Welcome to ETF Of The Week, a designation given to the most newsworthy or notable fund of the past seven days.
Yesterday, Twitter officially joined the S&P 500 Index, replacing Monsanto after the U.S. Justice Department finally approved that company's acquisition by Bayer.
Twitter's inclusion in the famous large-cap index is a little weird, given that S&P usually only adds stocks to the benchmark if it reports four-consecutive quarters of positive profits. Twitter, however, only has two quarters under its belt; before this year, the company had reported 16-straight quarters of losses.
Still, Twitter promises investors it will be profitable for the rest of the year, and since the announcement on Monday, Twitter shares have jumped 6%. They're expected to go even higher, too, since all the S&P 500 ETFs will need to buy the stock to re-jigger their portfolios, as my colleague Cinthia Murphy covered earlier this week in "What Twitter In S&P 500 Means To ETFs."
One ETF that could particularly benefit from a bump in Twitter's price is the Global X Social Media ETF (SOCL), which has the largest allocation to Twitter in U.S.-listed ETFs, at 12.3%.
Source: StockCharts.com. Data as of June 7, 2018.
Twitter, Facebook & Tencent
Launched in 2011, SOCL is well-poised to capitalize on the Twitter news, as it focuses on the largest and most liquid social media companies in the world.
SOCL's portfolio is extremely narrow, with only 32 names. Pure-play social media companies are capped at 10% in the index, while nonpure-play companies are capped at 4.75%. (As Twitter's weighting shows, however, these weightings have drifted a bit, though they'll likely be re-established at the fund's next rebalance in October.)
In addition to Twitter, SOCL also has a substantial stake (11%) in Facebook, which has been in the news of late for various privacy breaches and scandals. All the controversy doesn't seem to be denting Facebook's stock much, however, as it's up 7% year-to-date.

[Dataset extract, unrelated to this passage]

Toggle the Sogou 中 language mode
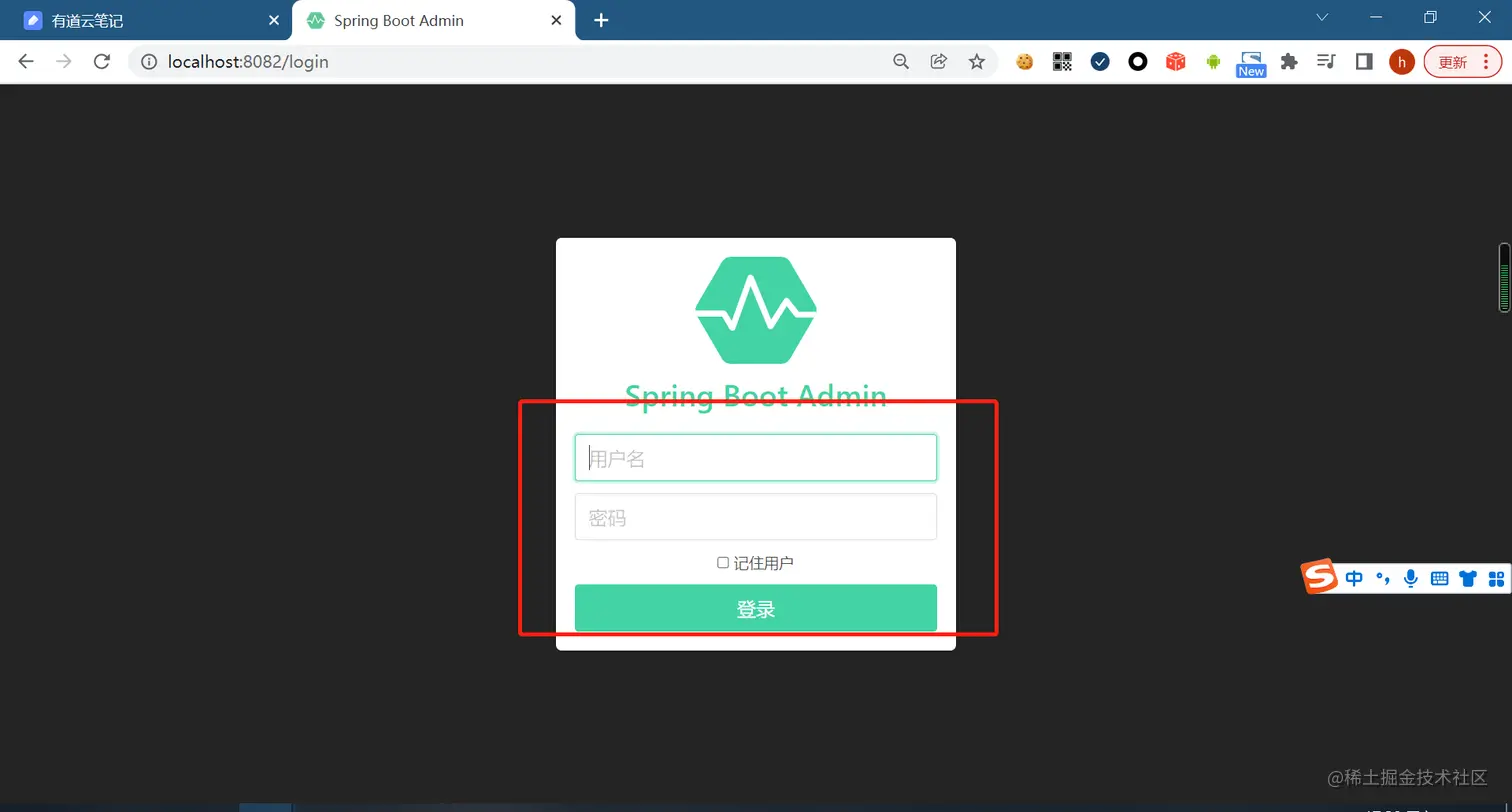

Another big weighting in SOCL is to Tencent (10%), a massive Chinese conglomerate that operates Weibo, China's answer to Twitter; WeChat, a Facebook-like mobile application; and Tencent QQ, an instant messenger.
Global Exposure At A Cost
SOCL's singular focus on social media means the fund ends up excluding three of the four largest U.S. tech companies—Apple, Microsoft and IBM—as well as many of the semiconductor and computer companies that have driven such outperformance in the tech sector.

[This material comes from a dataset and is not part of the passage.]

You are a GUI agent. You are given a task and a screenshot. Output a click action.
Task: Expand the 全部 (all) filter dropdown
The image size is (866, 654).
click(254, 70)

At the same time, SOCL also puts significant weighting into China and Hong Kong (17% and 10%, respectively). U.S. holdings make up 56%.

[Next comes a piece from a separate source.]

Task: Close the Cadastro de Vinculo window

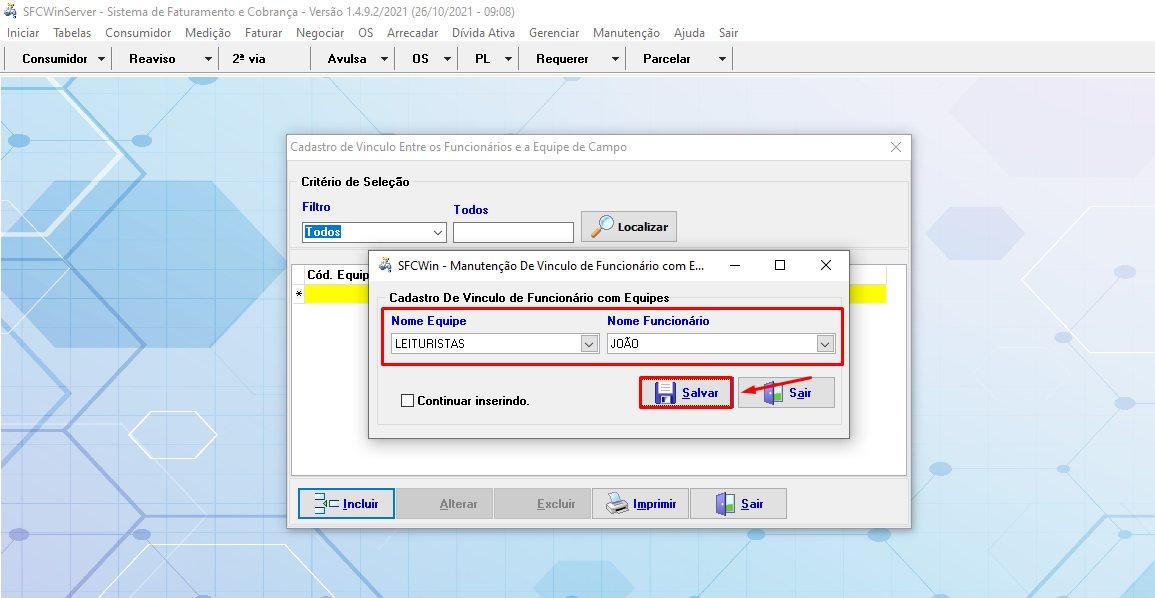Action: (896, 147)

With $194 million in assets, SOCL is up 11.4% year-to-date, well outpacing the broader market. But its one-year performance of 28.8% is only about average, compared with technology ETFs as a whole.
SOCL charges an expense ratio of 0.65%, which sounds steep, but actually isn't that far off the average expense ratio of the sector of 0.61%.
That said, the ETF's average daily spread is 0.22%, making it more expensive to enter and exit than most other tech ETFs. Gauge your costs wisely.